* TASK INSTRUCTIONS: Print the records again, matching each line exactly.

Stored data entries:

+++

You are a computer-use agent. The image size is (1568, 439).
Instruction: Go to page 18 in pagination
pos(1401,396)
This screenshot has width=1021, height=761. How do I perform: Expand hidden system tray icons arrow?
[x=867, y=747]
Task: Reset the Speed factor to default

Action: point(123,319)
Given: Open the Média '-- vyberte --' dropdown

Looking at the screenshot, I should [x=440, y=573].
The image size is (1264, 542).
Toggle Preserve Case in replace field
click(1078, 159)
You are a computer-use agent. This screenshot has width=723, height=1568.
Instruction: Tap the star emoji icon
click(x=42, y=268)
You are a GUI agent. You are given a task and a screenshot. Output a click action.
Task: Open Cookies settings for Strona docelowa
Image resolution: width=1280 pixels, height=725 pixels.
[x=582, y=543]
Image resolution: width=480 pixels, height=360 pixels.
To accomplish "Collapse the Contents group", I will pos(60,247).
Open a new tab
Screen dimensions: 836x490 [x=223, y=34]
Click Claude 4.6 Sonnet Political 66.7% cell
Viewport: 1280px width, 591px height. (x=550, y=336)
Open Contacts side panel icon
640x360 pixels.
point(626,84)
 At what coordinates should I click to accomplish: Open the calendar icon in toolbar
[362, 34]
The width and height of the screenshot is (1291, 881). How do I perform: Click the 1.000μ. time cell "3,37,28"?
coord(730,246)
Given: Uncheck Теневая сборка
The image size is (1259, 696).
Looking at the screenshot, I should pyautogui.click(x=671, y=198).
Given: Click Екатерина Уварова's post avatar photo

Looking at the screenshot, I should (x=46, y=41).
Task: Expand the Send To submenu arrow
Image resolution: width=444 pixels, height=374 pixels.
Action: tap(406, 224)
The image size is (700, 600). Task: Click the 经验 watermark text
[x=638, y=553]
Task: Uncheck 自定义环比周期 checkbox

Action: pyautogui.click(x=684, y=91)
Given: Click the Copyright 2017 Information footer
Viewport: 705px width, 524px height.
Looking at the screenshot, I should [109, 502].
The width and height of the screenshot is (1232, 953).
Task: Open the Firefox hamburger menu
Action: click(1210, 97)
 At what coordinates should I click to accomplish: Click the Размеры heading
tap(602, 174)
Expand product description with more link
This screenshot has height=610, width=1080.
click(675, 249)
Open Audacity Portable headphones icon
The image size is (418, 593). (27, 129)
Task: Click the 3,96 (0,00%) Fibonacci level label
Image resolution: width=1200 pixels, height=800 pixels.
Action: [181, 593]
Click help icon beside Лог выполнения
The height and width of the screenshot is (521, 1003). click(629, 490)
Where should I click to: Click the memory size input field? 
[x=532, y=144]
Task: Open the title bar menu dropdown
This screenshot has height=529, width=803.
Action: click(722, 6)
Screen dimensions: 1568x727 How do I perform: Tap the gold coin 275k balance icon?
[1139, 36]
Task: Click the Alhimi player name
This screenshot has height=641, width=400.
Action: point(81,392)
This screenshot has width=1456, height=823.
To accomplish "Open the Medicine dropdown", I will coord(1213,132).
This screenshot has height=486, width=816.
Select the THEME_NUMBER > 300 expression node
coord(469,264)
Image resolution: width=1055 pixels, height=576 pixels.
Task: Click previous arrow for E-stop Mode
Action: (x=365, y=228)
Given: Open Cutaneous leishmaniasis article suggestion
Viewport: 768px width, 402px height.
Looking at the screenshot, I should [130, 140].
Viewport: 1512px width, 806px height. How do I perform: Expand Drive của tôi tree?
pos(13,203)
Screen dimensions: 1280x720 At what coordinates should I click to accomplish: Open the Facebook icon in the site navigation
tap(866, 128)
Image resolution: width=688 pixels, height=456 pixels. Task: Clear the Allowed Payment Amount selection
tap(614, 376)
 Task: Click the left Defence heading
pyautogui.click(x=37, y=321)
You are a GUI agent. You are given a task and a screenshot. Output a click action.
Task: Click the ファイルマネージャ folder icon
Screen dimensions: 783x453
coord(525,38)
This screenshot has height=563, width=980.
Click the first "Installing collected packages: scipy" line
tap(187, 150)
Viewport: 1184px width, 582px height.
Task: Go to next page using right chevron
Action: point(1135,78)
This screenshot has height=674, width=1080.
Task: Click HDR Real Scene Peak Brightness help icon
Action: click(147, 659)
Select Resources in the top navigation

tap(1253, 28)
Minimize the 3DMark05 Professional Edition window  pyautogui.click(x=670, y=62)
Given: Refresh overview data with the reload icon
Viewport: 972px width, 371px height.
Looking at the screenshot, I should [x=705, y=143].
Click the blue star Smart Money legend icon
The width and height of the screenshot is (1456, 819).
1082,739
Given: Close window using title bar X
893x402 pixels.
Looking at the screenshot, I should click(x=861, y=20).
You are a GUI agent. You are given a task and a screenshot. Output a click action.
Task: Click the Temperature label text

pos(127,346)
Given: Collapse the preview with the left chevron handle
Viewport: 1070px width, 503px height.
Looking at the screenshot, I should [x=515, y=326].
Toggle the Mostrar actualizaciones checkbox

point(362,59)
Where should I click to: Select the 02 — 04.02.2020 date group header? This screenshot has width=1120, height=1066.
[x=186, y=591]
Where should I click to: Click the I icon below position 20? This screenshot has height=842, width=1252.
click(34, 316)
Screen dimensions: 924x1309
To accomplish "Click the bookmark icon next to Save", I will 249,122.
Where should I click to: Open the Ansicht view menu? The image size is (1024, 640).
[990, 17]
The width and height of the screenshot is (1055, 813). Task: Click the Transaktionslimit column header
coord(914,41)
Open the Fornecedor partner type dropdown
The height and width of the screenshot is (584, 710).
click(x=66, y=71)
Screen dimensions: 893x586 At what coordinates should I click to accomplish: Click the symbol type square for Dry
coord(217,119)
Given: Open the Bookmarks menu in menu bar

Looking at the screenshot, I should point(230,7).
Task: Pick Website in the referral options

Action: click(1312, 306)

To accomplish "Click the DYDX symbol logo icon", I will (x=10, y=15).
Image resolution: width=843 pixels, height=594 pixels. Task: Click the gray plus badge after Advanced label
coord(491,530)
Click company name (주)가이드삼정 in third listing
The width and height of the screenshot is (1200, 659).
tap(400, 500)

+++

* RESPONSE BELOW:
You are a computer-use agent. The image size is (1568, 439).
Instruction: Go to page 18 in pagination
pos(1401,396)
This screenshot has width=1021, height=761. How do I perform: Expand hidden system tray icons arrow?
[x=867, y=747]
Task: Reset the Speed factor to default

Action: point(123,319)
Given: Open the Média '-- vyberte --' dropdown

Looking at the screenshot, I should [x=440, y=573].
The image size is (1264, 542).
Toggle Preserve Case in replace field
click(1078, 159)
You are a computer-use agent. This screenshot has width=723, height=1568.
Instruction: Tap the star emoji icon
click(x=42, y=268)
You are a GUI agent. You are given a task and a screenshot. Output a click action.
Task: Open Cookies settings for Strona docelowa
Image resolution: width=1280 pixels, height=725 pixels.
[x=582, y=543]
Image resolution: width=480 pixels, height=360 pixels.
To accomplish "Collapse the Contents group", I will pos(60,247).
Open a new tab
Screen dimensions: 836x490 [x=223, y=34]
Click Claude 4.6 Sonnet Political 66.7% cell
Viewport: 1280px width, 591px height. (x=550, y=336)
Open Contacts side panel icon
640x360 pixels.
point(626,84)
 At what coordinates should I click to accomplish: Open the calendar icon in toolbar
[362, 34]
The width and height of the screenshot is (1291, 881). How do I perform: Click the 1.000μ. time cell "3,37,28"?
coord(730,246)
Given: Uncheck Теневая сборка
The image size is (1259, 696).
Looking at the screenshot, I should pyautogui.click(x=671, y=198).
Given: Click Екатерина Уварова's post avatar photo

Looking at the screenshot, I should (x=46, y=41).
Task: Expand the Send To submenu arrow
Image resolution: width=444 pixels, height=374 pixels.
Action: tap(406, 224)
The image size is (700, 600). Task: Click the 经验 watermark text
[x=638, y=553]
Task: Uncheck 自定义环比周期 checkbox

Action: pyautogui.click(x=684, y=91)
Given: Click the Copyright 2017 Information footer
Viewport: 705px width, 524px height.
Looking at the screenshot, I should [109, 502].
The width and height of the screenshot is (1232, 953).
Task: Open the Firefox hamburger menu
Action: click(1210, 97)
 At what coordinates should I click to accomplish: Click the Размеры heading
tap(602, 174)
Expand product description with more link
This screenshot has height=610, width=1080.
click(675, 249)
Open Audacity Portable headphones icon
The image size is (418, 593). (27, 129)
Task: Click the 3,96 (0,00%) Fibonacci level label
Image resolution: width=1200 pixels, height=800 pixels.
Action: [181, 593]
Click help icon beside Лог выполнения
The height and width of the screenshot is (521, 1003). click(629, 490)
Where should I click to: Click the memory size input field? 
[x=532, y=144]
Task: Open the title bar menu dropdown
This screenshot has height=529, width=803.
Action: click(722, 6)
Screen dimensions: 1568x727 How do I perform: Tap the gold coin 275k balance icon?
[1139, 36]
Task: Click the Alhimi player name
This screenshot has height=641, width=400.
Action: point(81,392)
This screenshot has width=1456, height=823.
To accomplish "Open the Medicine dropdown", I will coord(1213,132).
This screenshot has height=486, width=816.
Select the THEME_NUMBER > 300 expression node
coord(469,264)
Image resolution: width=1055 pixels, height=576 pixels.
Task: Click previous arrow for E-stop Mode
Action: (x=365, y=228)
Given: Open Cutaneous leishmaniasis article suggestion
Viewport: 768px width, 402px height.
Looking at the screenshot, I should [130, 140].
Viewport: 1512px width, 806px height. How do I perform: Expand Drive của tôi tree?
pos(13,203)
Screen dimensions: 1280x720 At what coordinates should I click to accomplish: Open the Facebook icon in the site navigation
tap(866, 128)
Image resolution: width=688 pixels, height=456 pixels. Task: Clear the Allowed Payment Amount selection
tap(614, 376)
 Task: Click the left Defence heading
pyautogui.click(x=37, y=321)
You are a GUI agent. You are given a task and a screenshot. Output a click action.
Task: Click the ファイルマネージャ folder icon
Screen dimensions: 783x453
coord(525,38)
This screenshot has height=563, width=980.
Click the first "Installing collected packages: scipy" line
tap(187, 150)
Viewport: 1184px width, 582px height.
Task: Go to next page using right chevron
Action: point(1135,78)
This screenshot has height=674, width=1080.
Task: Click HDR Real Scene Peak Brightness help icon
Action: click(147, 659)
Select Resources in the top navigation

tap(1253, 28)
Minimize the 3DMark05 Professional Edition window  pyautogui.click(x=670, y=62)
Given: Refresh overview data with the reload icon
Viewport: 972px width, 371px height.
Looking at the screenshot, I should [x=705, y=143].
Click the blue star Smart Money legend icon
The width and height of the screenshot is (1456, 819).
1082,739
Given: Close window using title bar X
893x402 pixels.
Looking at the screenshot, I should click(x=861, y=20).
You are a GUI agent. You are given a task and a screenshot. Output a click action.
Task: Click the Temperature label text

pos(127,346)
Given: Collapse the preview with the left chevron handle
Viewport: 1070px width, 503px height.
Looking at the screenshot, I should [x=515, y=326].
Toggle the Mostrar actualizaciones checkbox

point(362,59)
Where should I click to: Select the 02 — 04.02.2020 date group header? This screenshot has width=1120, height=1066.
[x=186, y=591]
Where should I click to: Click the I icon below position 20? This screenshot has height=842, width=1252.
click(34, 316)
Screen dimensions: 924x1309
To accomplish "Click the bookmark icon next to Save", I will 249,122.
Where should I click to: Open the Ansicht view menu? The image size is (1024, 640).
[990, 17]
The width and height of the screenshot is (1055, 813). Task: Click the Transaktionslimit column header
coord(914,41)
Open the Fornecedor partner type dropdown
The height and width of the screenshot is (584, 710).
click(x=66, y=71)
Screen dimensions: 893x586 At what coordinates should I click to accomplish: Click the symbol type square for Dry
coord(217,119)
Given: Open the Bookmarks menu in menu bar

Looking at the screenshot, I should point(230,7).
Task: Pick Website in the referral options

Action: click(1312, 306)

To accomplish "Click the DYDX symbol logo icon", I will (x=10, y=15).
Image resolution: width=843 pixels, height=594 pixels. Task: Click the gray plus badge after Advanced label
coord(491,530)
Click company name (주)가이드삼정 in third listing
The width and height of the screenshot is (1200, 659).
tap(400, 500)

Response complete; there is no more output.